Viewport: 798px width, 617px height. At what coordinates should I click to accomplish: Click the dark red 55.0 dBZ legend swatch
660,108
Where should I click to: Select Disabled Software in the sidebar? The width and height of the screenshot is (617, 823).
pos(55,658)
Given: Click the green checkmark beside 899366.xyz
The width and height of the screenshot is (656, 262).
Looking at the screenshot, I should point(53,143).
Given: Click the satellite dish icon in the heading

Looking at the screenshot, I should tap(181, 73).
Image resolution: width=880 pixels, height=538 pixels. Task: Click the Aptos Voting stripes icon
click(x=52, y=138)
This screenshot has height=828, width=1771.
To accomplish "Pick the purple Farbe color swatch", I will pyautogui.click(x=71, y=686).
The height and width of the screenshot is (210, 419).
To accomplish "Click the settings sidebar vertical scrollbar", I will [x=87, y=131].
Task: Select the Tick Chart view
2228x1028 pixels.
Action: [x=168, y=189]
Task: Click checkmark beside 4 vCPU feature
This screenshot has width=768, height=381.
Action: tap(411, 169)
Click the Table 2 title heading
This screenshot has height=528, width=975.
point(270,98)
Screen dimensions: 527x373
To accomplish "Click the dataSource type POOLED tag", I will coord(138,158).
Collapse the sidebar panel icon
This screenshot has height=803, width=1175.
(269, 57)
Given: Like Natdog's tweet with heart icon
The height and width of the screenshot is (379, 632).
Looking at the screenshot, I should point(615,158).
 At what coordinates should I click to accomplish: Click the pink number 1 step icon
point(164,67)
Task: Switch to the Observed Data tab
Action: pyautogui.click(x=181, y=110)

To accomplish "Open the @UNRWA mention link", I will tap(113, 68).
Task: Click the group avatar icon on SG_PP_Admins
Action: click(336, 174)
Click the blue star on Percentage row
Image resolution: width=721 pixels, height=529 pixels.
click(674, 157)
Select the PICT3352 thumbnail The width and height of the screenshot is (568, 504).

========================

All that belongs in your answer is the stretch of entries above from the line with "Given: Click the satellite" through the line with "This screenshot has height=828, width=1771.", printed exactly.

**Exercise response:**
Given: Click the satellite dish icon in the heading

Looking at the screenshot, I should tap(181, 73).
Image resolution: width=880 pixels, height=538 pixels. Task: Click the Aptos Voting stripes icon
click(x=52, y=138)
This screenshot has height=828, width=1771.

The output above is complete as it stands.